The proposed convention center hotel would be managed by Hilton, but the company would not take any ownership stake, said spokeswoman Kathy Shepard. "We would just come on board as the managers if and when it's completed," she said. Johnson's partner, Quadrangle, has been building offices, hotels and apartments in the Washington region for three decades.
The Baltimore convention center had a major renovation and expansion completed in April 1997. But it has lacked a flagship hotel, and many large conventions it was built to accommodate have gone elsewhere. A 1998 plan by Baltimore Orioles owner Peter G. Angelos to build a Grand Hyatt hotel on the site ultimately fizzled. Johnson said things will go differently this time.
"There's activity going on in Baltimore," he said. "A lot of stuff is happening. I think it's the right time for this hotel."

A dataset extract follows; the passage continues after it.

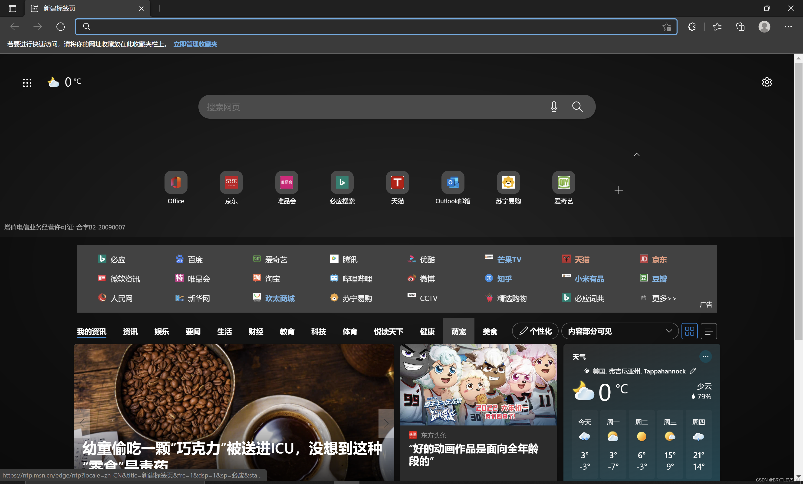
Task: Click the next slide arrow on carousel
Action: tap(386, 423)
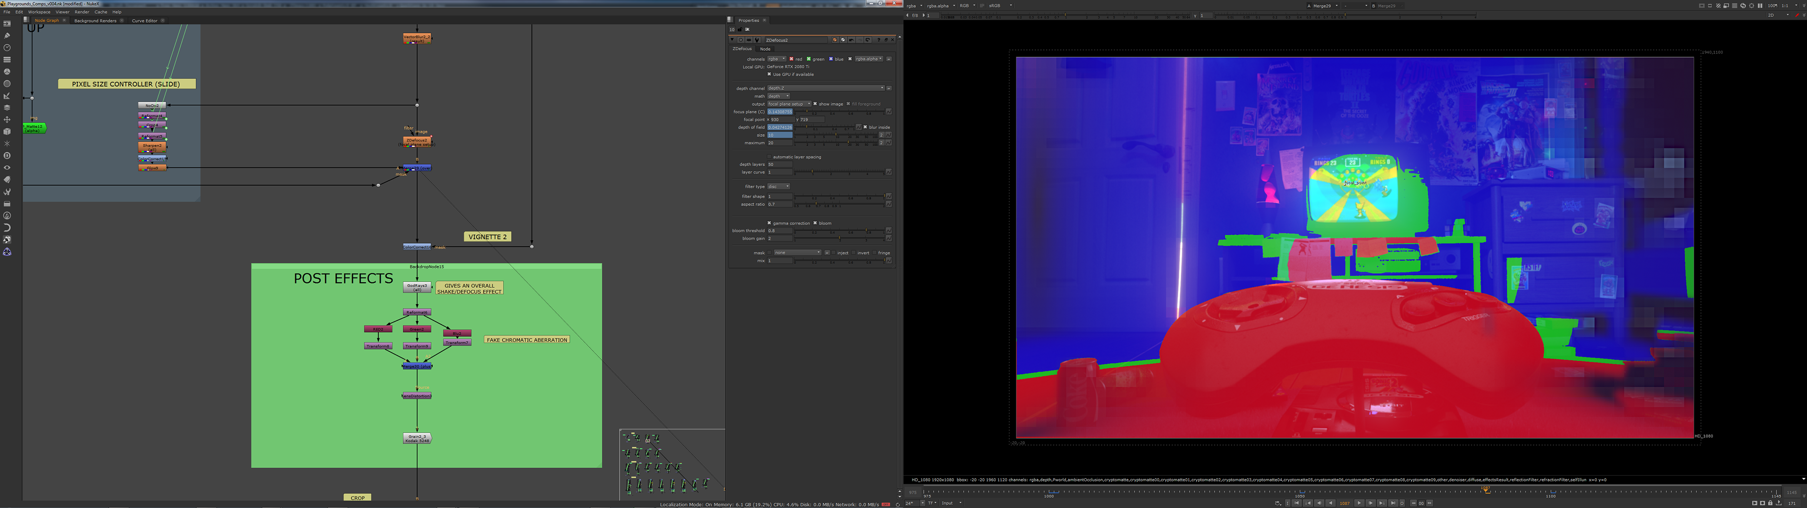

The proposal is still in early stages and faces several hurdles. But some people involved with development in Baltimore said it represents the most promising news to date in a long saga to obtain a convention center hotel on one of the open-air parking lots that are abundant around the Camden Yards ballpark.
"A lot of groups have been passing us up because we didn't have a headquarters hotel," said Nancy Hinds, a spokeswoman for the Baltimore Area Convention and Visitors Association. "This should bring more business to the entire west side of downtown."
"This can only be a good thing," said Rick Flosson, executive director of the Maryland Stadium Authority, which built both the convention center and Camden Yards.
The City of Baltimore owns the four-acre site where the developers want to build, and before the plans can proceed a bidding process must be held to see if any other development teams emerge. The site is located between the convention center and Camden Yards baseball park, in the area bounded by Pratt, Camden, Paca and Howard streets.
The proposal also includes a 200,000-square-foot office building that would be the headquarters of Catholic Relief Services, an international charity that Baltimore city leaders hope to keep downtown.
Assuming there are no competitors, the developers would seek public help for the project, said Johnson, although those details cannot be worked out until a deal is reached on the property.